- Data extract
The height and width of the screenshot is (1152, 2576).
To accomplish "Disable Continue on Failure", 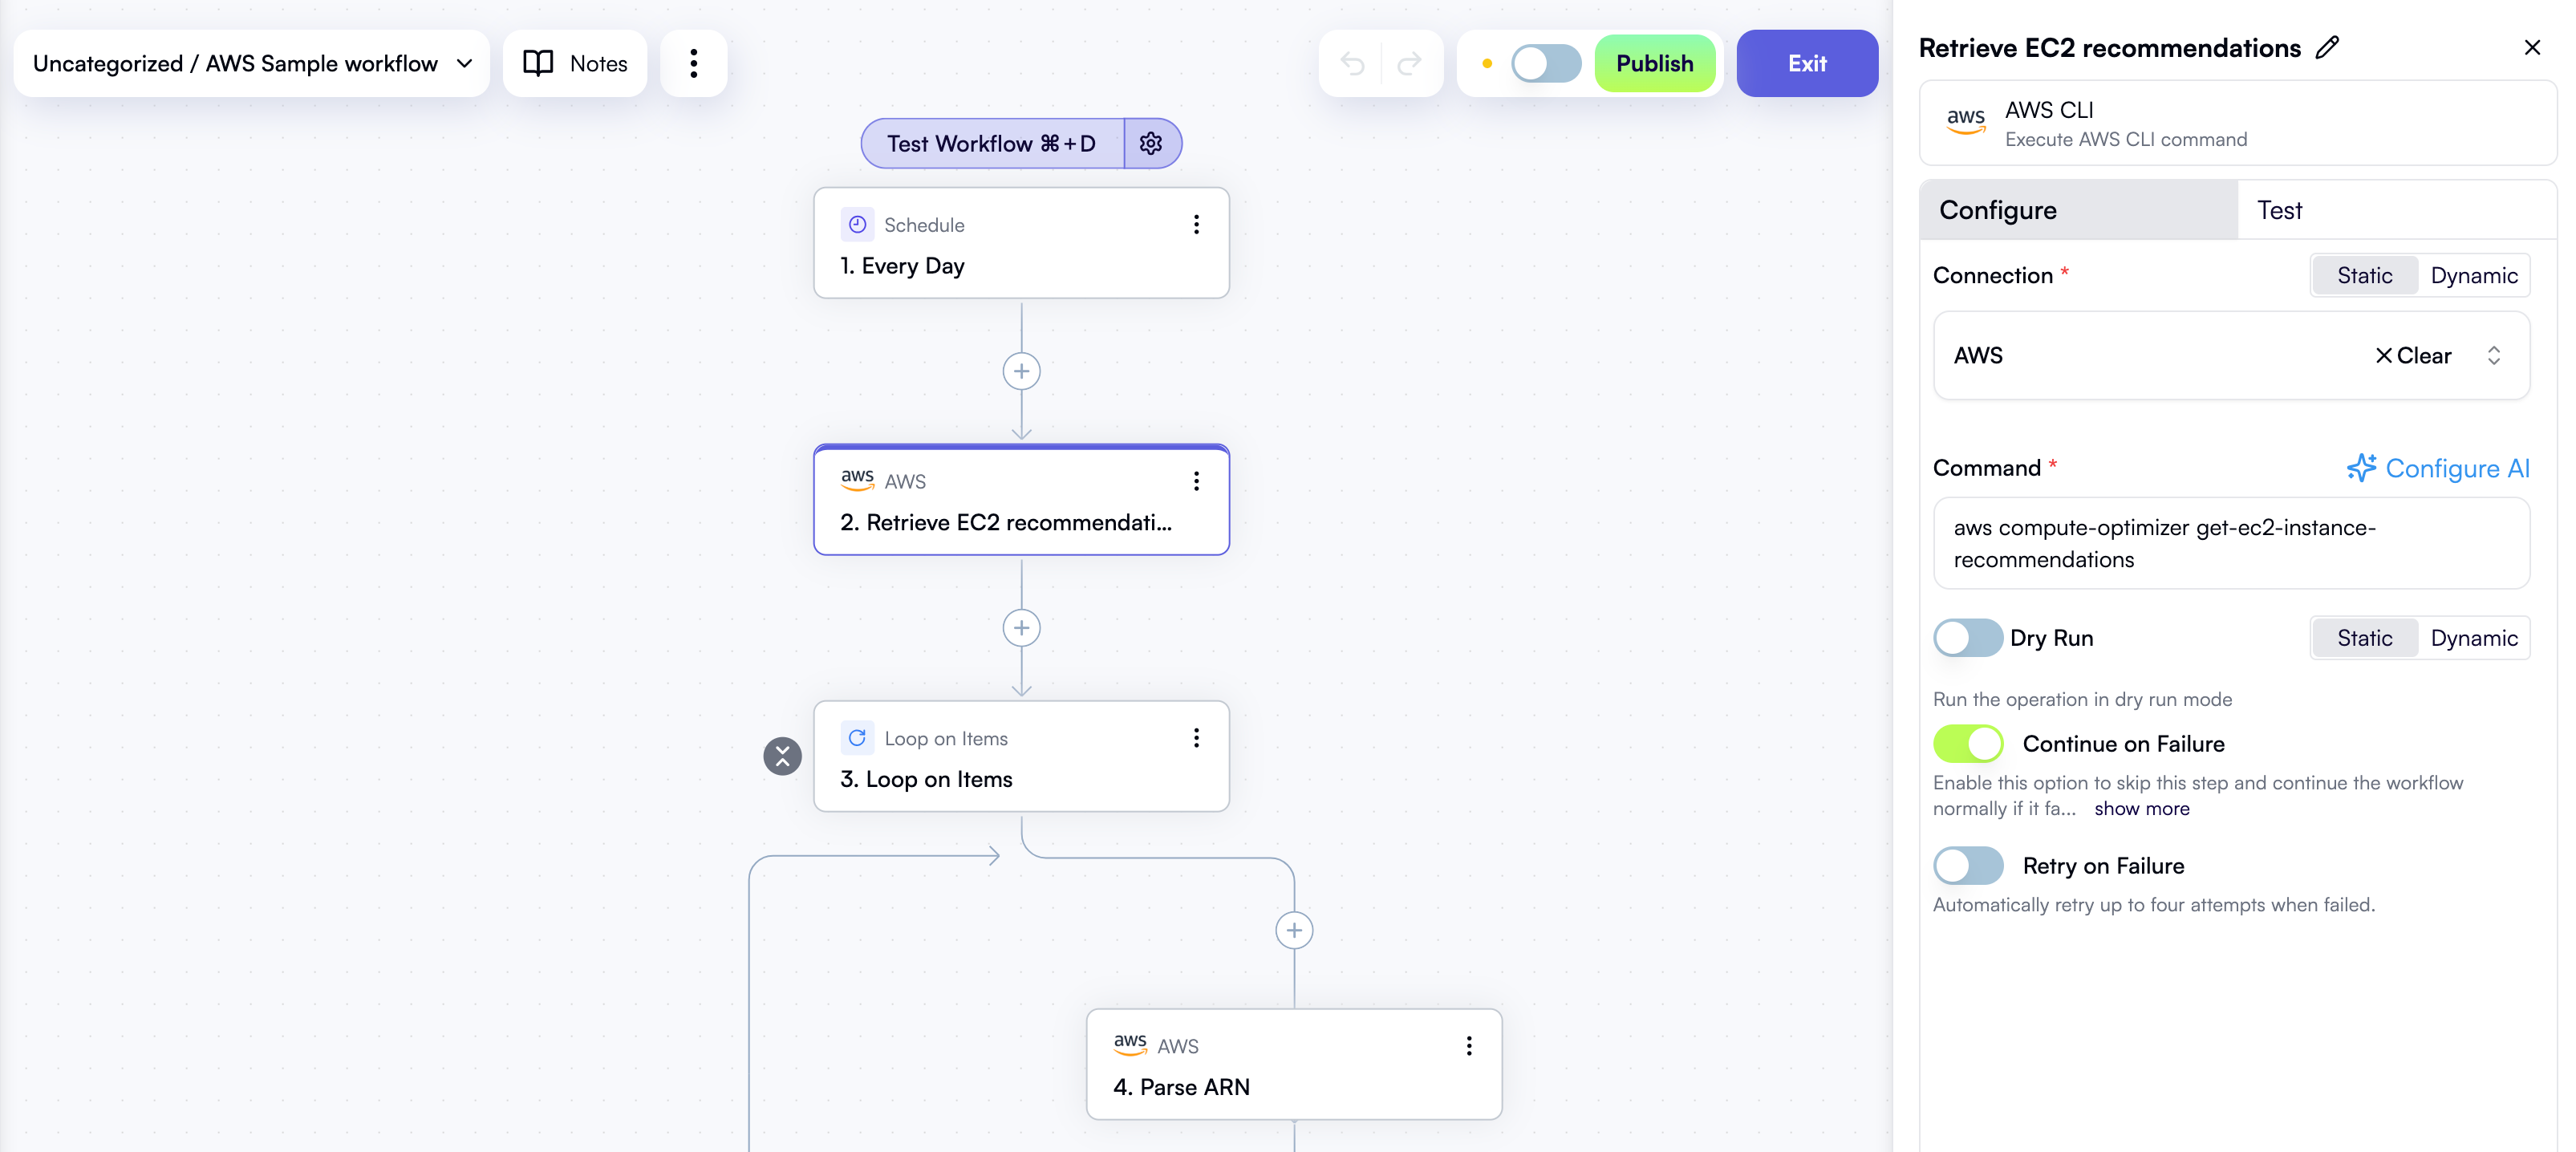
---
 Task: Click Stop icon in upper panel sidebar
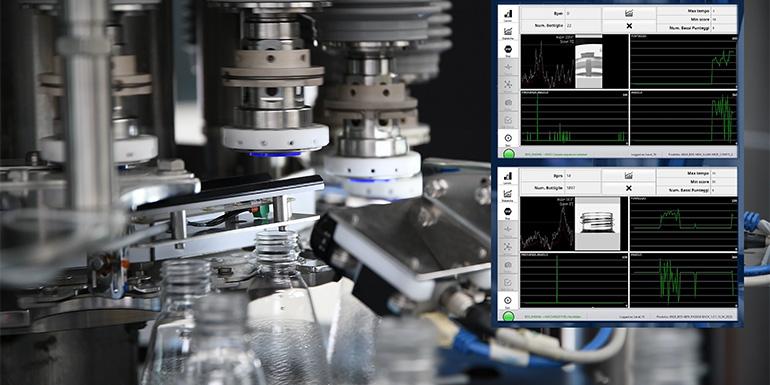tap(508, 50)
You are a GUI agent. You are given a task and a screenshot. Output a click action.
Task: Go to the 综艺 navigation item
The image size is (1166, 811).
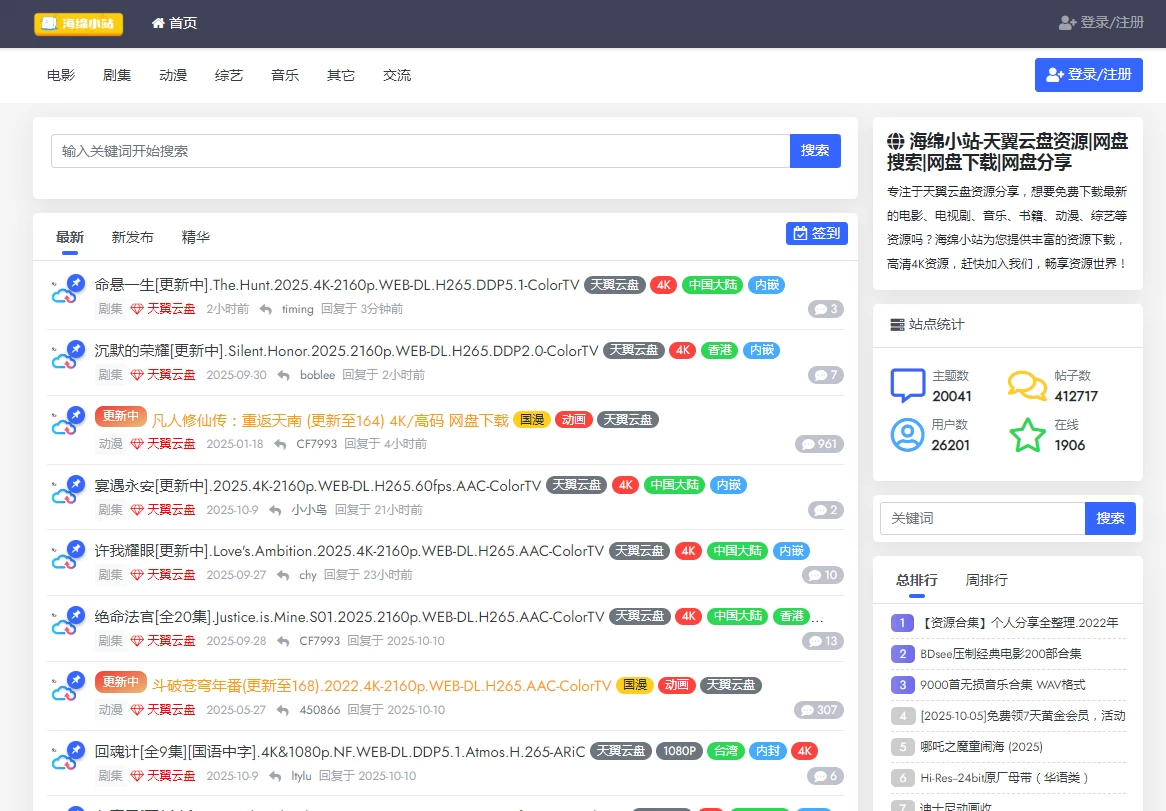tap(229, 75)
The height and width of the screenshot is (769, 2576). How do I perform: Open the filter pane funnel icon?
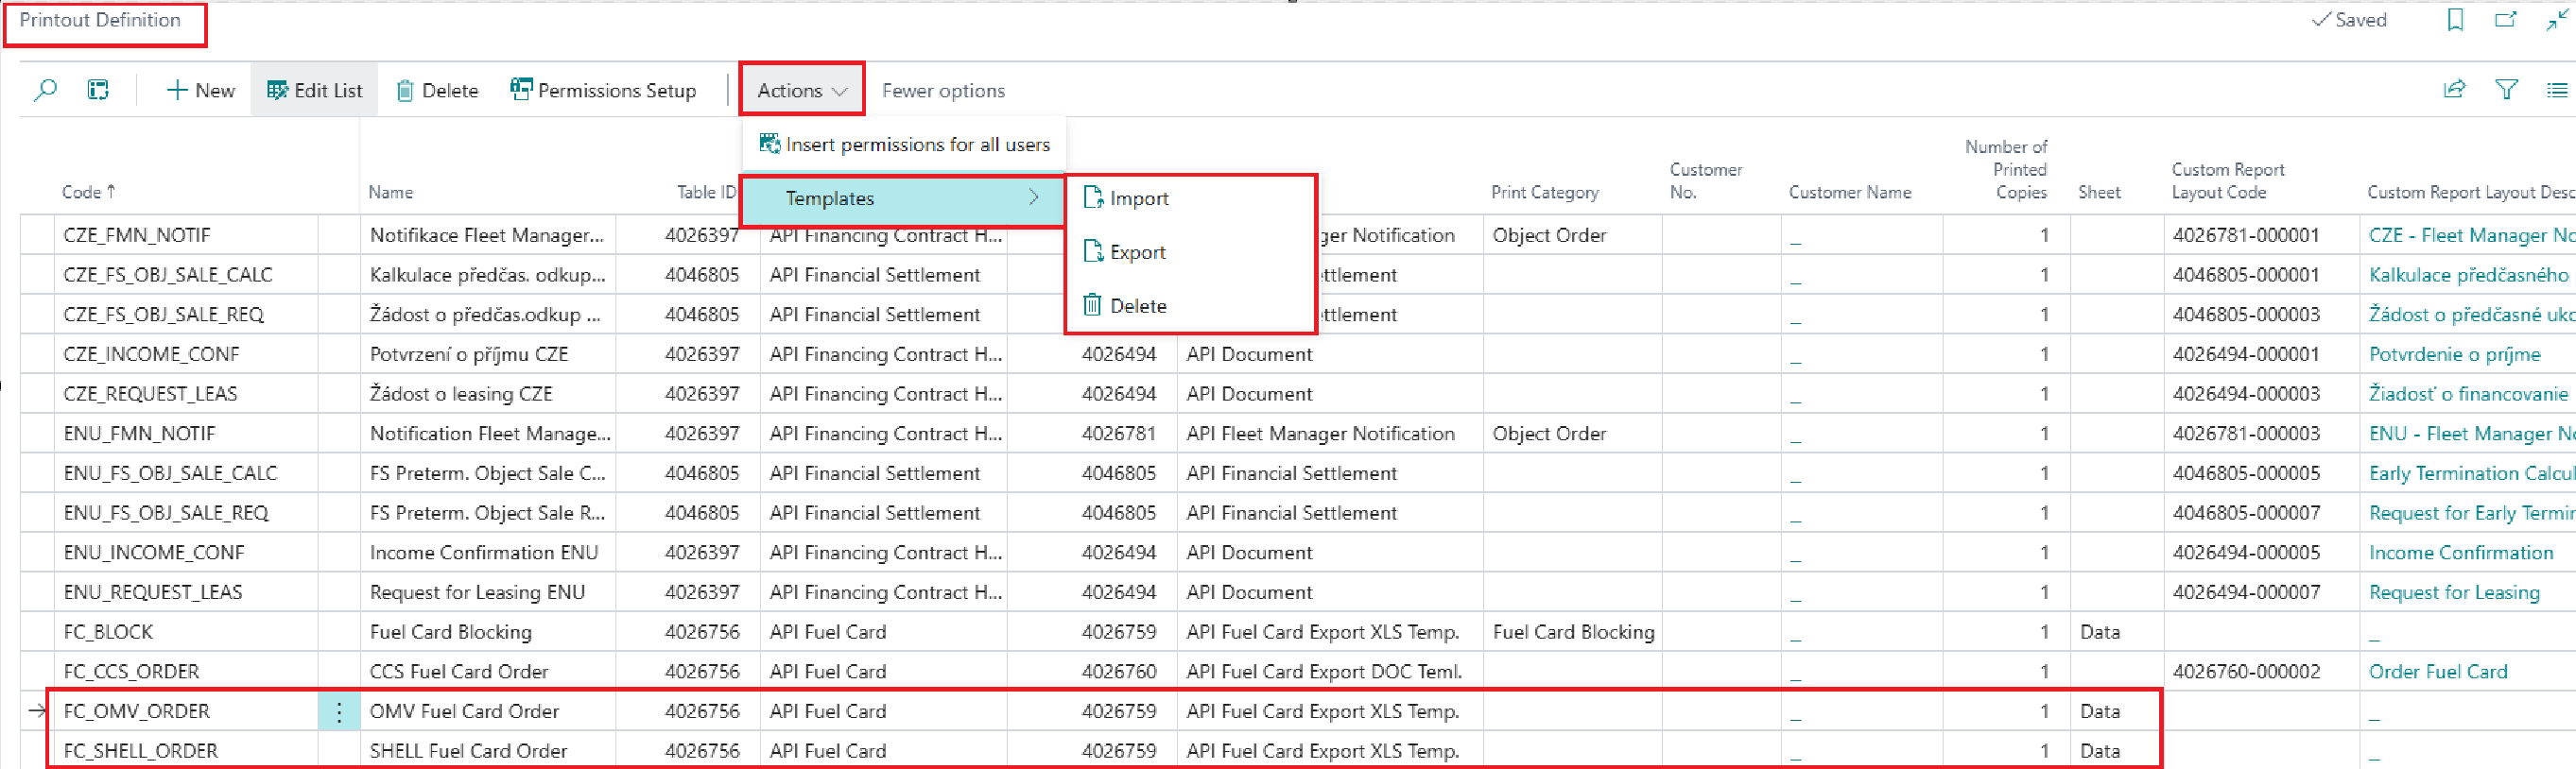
==
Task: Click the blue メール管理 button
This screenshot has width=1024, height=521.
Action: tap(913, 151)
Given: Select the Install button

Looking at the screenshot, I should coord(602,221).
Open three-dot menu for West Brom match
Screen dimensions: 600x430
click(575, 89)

- Problem statement
Above are entries with pictures among them. Write out exactly the lines from the one containing "The image size is (1166, 811)." through the one containing "The height and width of the screenshot is (769, 2576).", ends included, and leave those pictures out.

- Response
The image size is (1166, 811).
tap(229, 75)
The height and width of the screenshot is (769, 2576). How do I perform: Open the filter pane funnel icon?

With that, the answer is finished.